On this very day in 1974, legendary trucker, Large Marge, lost her life in a tragic road accident.
Not really, of course; the ghost of Large Marge is just one of the numerous kooky characters that children’s TV star, eternal man-child Pee-Wee Herman, encounters during 1985 movie Pee-Wee’s Big Adventure.
Pee-Wee (played by Paul Reubens, though for many years Reubens maintained the illusion of Herman as a genuine person, appearing in character as him wherever he went in public) has his cherished bike stolen and embarks on a cross country odyssey to retrieve it.
Reubens (who’s sadly missed, after passing away in 2023) always had a knack for surrounding himself with wildly creative, enormously talented outsiders – so it’s perhaps no surprise that Tim Burton – the perennial Hollywood outsider, who somehow ended up making hugely successful, mainstream Hollywood blockbusters – was given his directorial debut with Pee-Wee’s Big Adventure.
It’s a Burton film as much as it’s a Pee-Wee Herman movie; sweetly innocent, but also cheekily subversive, incredibly witty and full of brilliant gags.
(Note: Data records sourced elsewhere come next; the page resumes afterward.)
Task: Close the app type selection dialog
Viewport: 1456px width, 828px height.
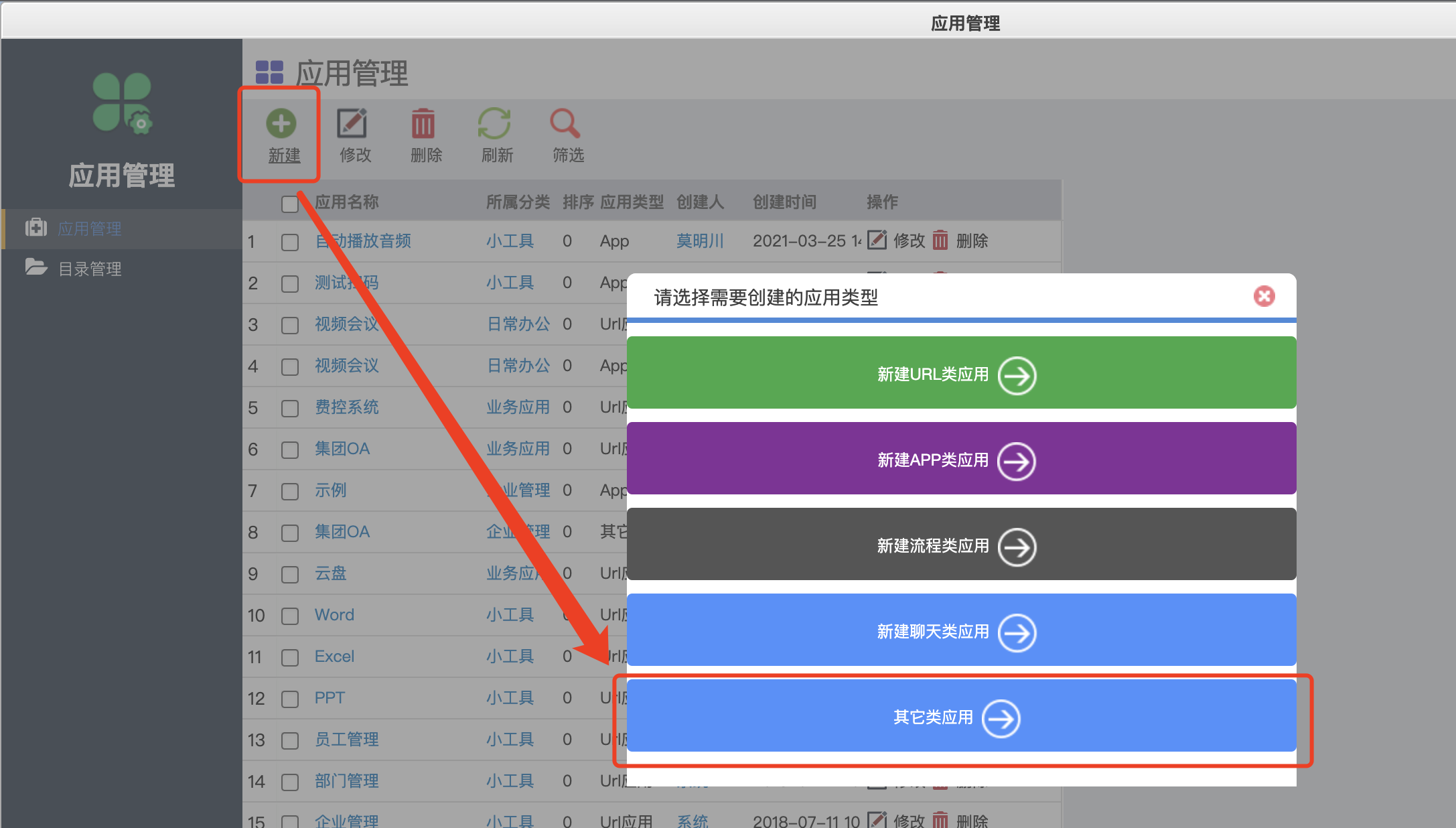Action: click(x=1264, y=296)
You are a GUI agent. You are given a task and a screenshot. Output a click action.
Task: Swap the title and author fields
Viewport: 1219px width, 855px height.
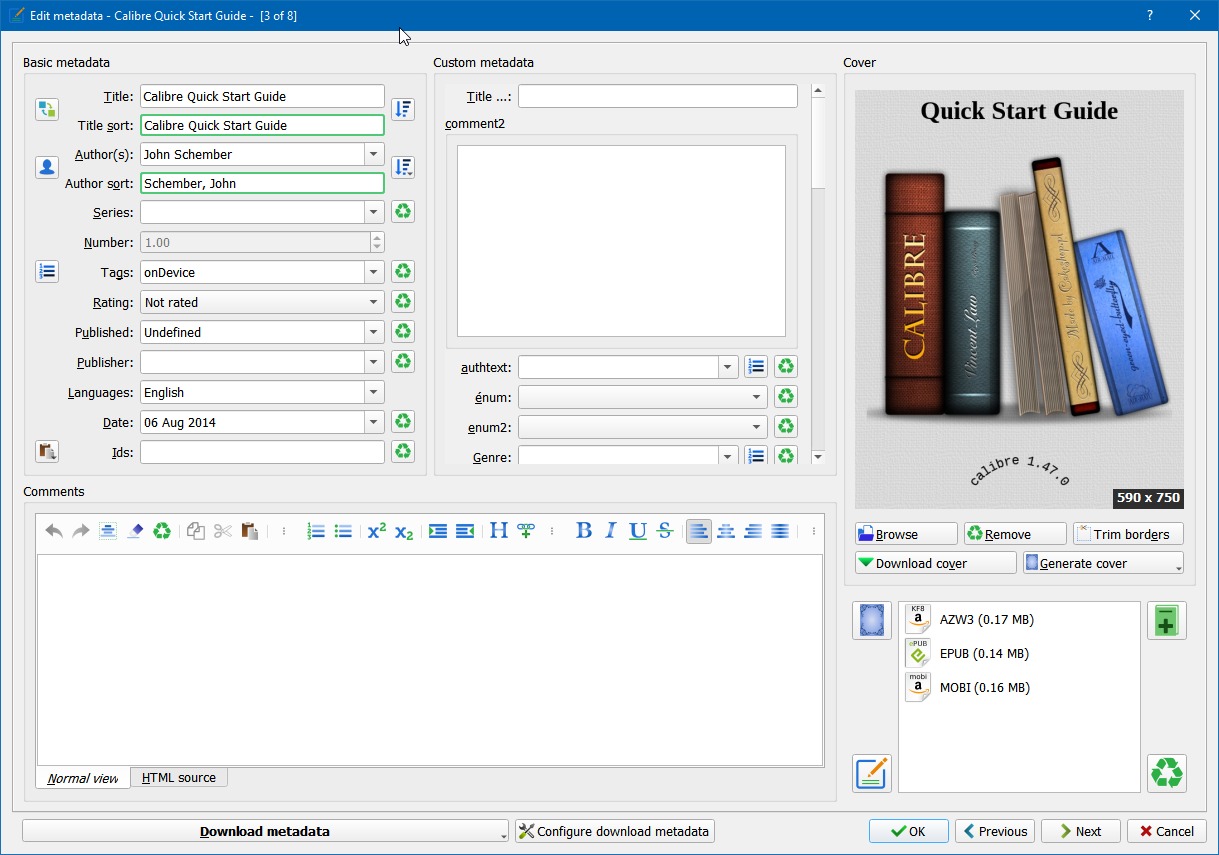[47, 109]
It takes a skewed look at Americana through the innocent gaze of its main character, who gets himself out of serious danger numerous times with his sheer likeability.
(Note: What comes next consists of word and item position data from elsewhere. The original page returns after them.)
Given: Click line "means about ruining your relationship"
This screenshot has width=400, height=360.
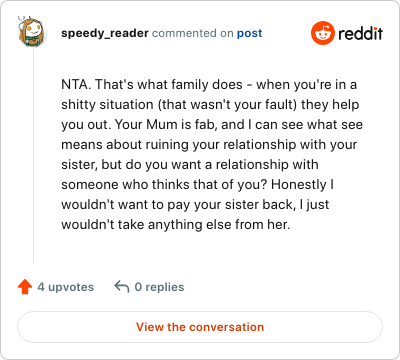Looking at the screenshot, I should click(209, 145).
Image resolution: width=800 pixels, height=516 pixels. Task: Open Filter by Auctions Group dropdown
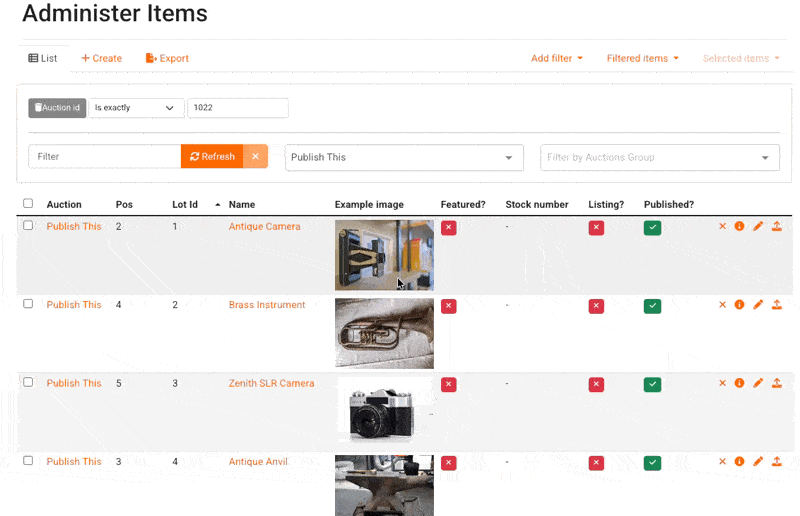pyautogui.click(x=660, y=157)
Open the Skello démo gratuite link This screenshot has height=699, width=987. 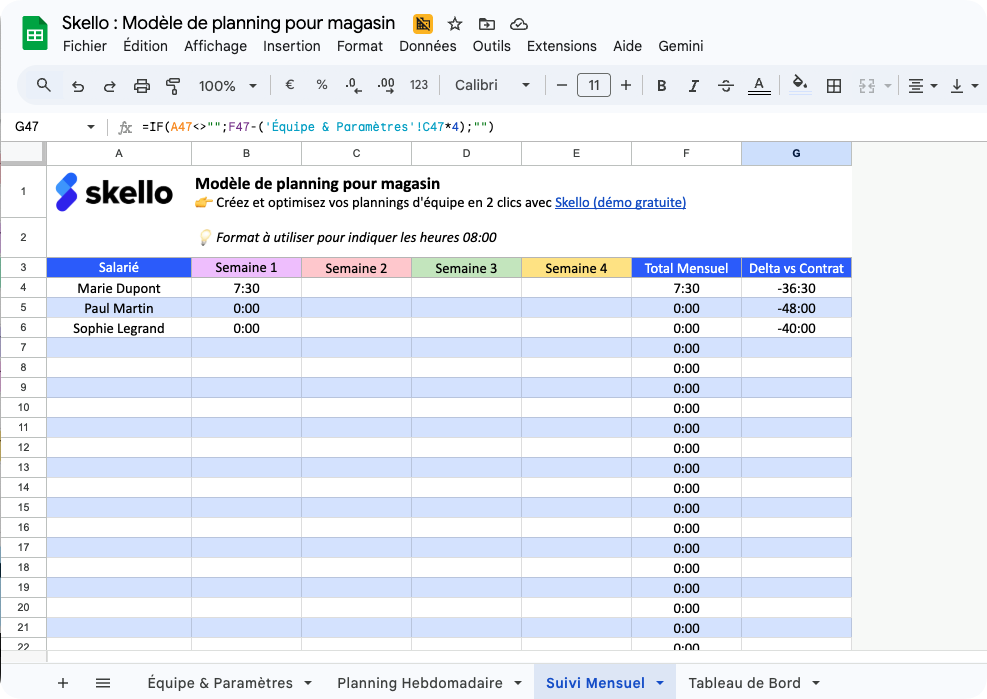[x=620, y=202]
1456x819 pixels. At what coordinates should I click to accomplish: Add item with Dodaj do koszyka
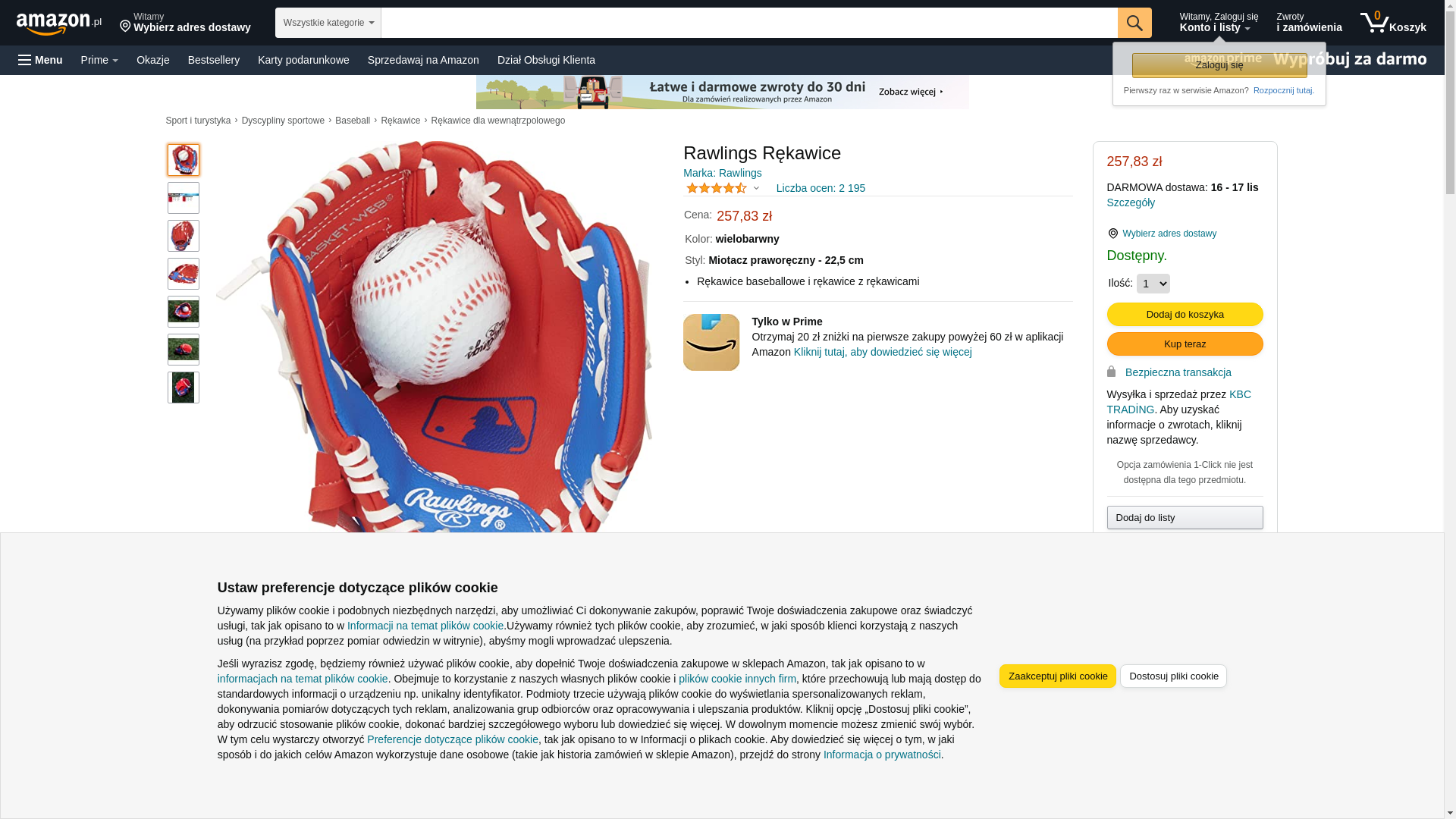click(1185, 315)
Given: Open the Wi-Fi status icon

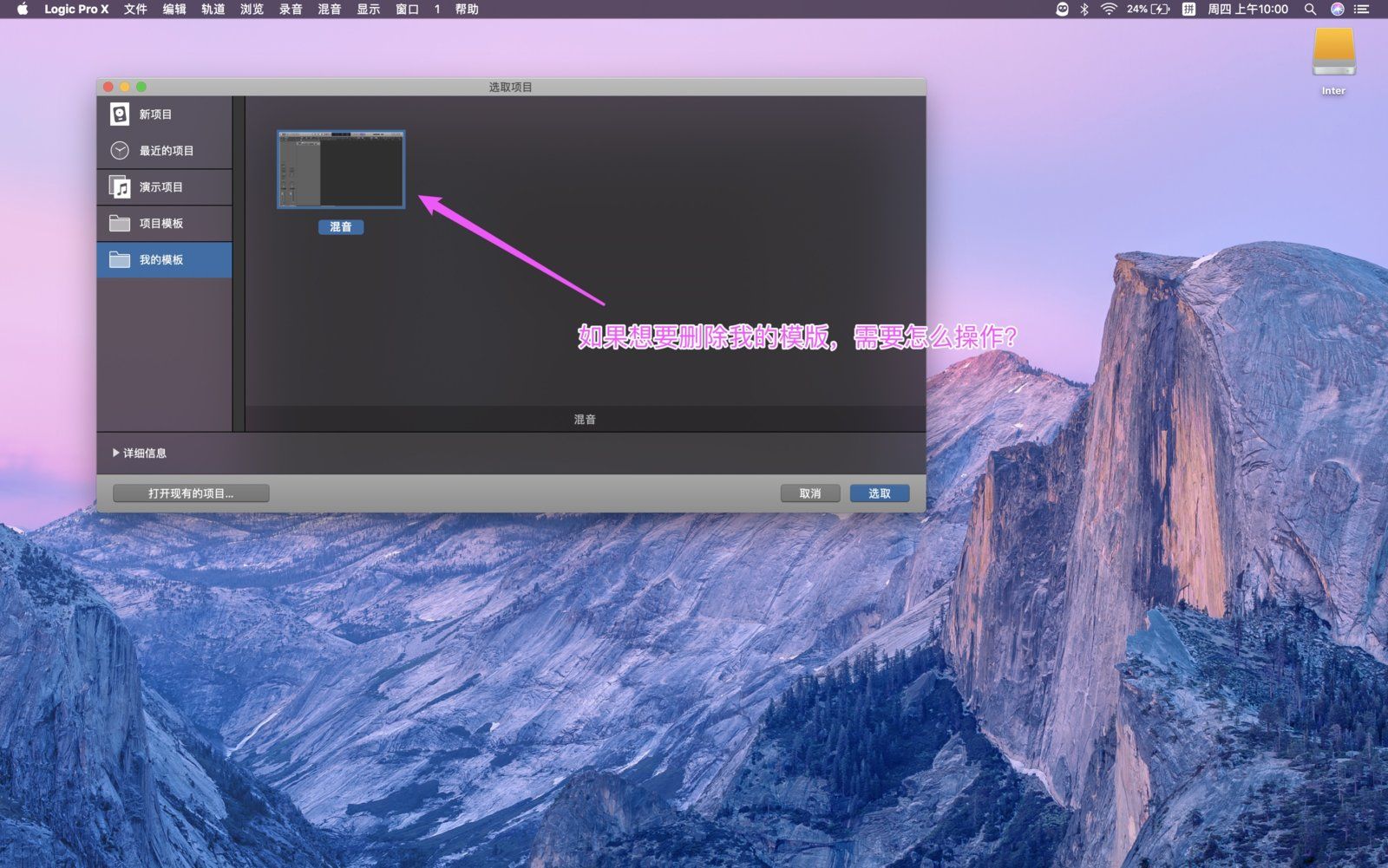Looking at the screenshot, I should click(x=1108, y=9).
Talking of Burton, the guy really hates clowns – and even gets to throw in some nightmarish imagery for the coulrophobic.
Burton even makes an on screen cameo himself!
There’s so many classic set pieces in Pee-Wee’s Big Adventure, so many iconic scenes – but it seems daft to spoil them here if you’ve never seen it before.
The final chase sequence is at once a love letter to classic movies and a genuinely hilarious action scene in one – and the cinematic adaptation of Pee-Wee’s adventure (with the real Pee-Wee’s incredible cameo) is a real cherry on top of an already delicious cake.
It never got the critical reception it deserved and, after a real life incident with Paul Reubens and an adult cinema (in which nothing illegal or even particularly scandalous took place in my opinion), public opinion drastically cooled on Pee-Wee in the 90s.
However, Pee-Wee’s Big Adventure is now quite rightly revered as a cult classic – though it has a few elements that tie it to the mid-80s (BMX bikers, Mr. T breakfast cereal and…Twisted Sister?), it is for the most part a timeless film, still as silly, funny and brilliantly sweet as it always was.
Be sure and tell ’em Large Marge sent ya.